JD will be responsible for logistics and distribution to the stores, according to the company.
This is JD’s third offline cooperation project after launching 10,000 JD home appliance stores, an important measure in the expansion of its offline retail channel.
JD launched the New Market Programs at the end of 2015, which aimed to build a new channel targeting small and medium-sized stores in small cities, becoming their suppliers and partners. This program is set to cover 500,000 stores this year.
The penetration rate of e-commerce players in the small cities is not high. In contrast, convenience stores play a vital role.
E-commerce giants have stepped up the combination of online and offline retail channels. Alibaba Group Holding Ltd and Bailian Group Co Ltd reached a strategic partnership in February. The two sides will co-design bricks-and-mortar stores that merge online and offline shopping experiences.
Jason Yu, general manger of consumer research firm Kantar Worldpanel, said: "The network of stores will help JD to enhance its O2O presence in the fast-moving consumer goods sector.

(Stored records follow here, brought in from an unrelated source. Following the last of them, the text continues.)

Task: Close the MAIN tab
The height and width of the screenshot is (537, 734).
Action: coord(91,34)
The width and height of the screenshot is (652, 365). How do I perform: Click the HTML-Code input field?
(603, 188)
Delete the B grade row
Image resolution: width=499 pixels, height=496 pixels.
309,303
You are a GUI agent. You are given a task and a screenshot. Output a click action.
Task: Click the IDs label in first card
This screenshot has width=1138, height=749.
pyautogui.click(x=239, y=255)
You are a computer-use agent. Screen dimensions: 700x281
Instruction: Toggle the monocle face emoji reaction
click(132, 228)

To address the last-mile delivery challenge, the move can help consumers to order products at nearby stores.
"While it brings business to those convenience stores, it also makes those stores an entry point to the JD platform so that it can increase its penetration among shoppers."

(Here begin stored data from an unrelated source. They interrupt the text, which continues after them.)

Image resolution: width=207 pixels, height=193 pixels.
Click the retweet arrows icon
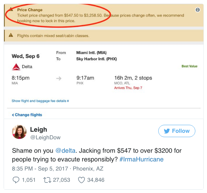coord(47,180)
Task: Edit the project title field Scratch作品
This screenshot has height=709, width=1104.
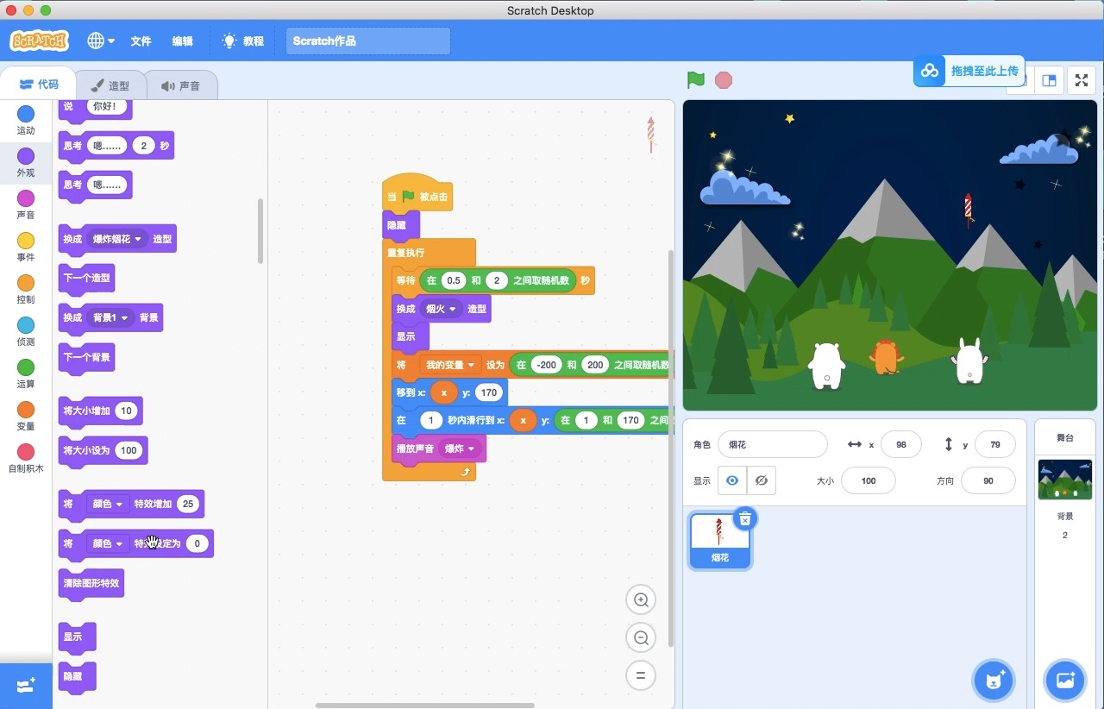Action: [x=367, y=41]
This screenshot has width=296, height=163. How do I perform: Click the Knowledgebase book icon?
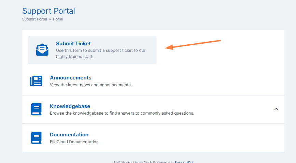36,109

Yu added it is more challenging to grow purely in e-commerce, so both Alibaba and JD move into offline business.
"JD has strengths in delivery and distribution in rural areas. Establishing offline stores will help JD cover more areas and access to more consumers," said Lu Zhenwang, CEO of the Shanghai-based Wanqing Consultancy.
Lu added that the growth of online retail channels has slowed compared with their rapid growth in the past, so they have to seek new business growth points, adding the cost of opening stores in rural areas is relatively low
Statistics from international consultancy Kantar Retail showed there are nearly 7 million small convenience stores in the Chinese market, which account for 40 percent of shipments among all retail channels.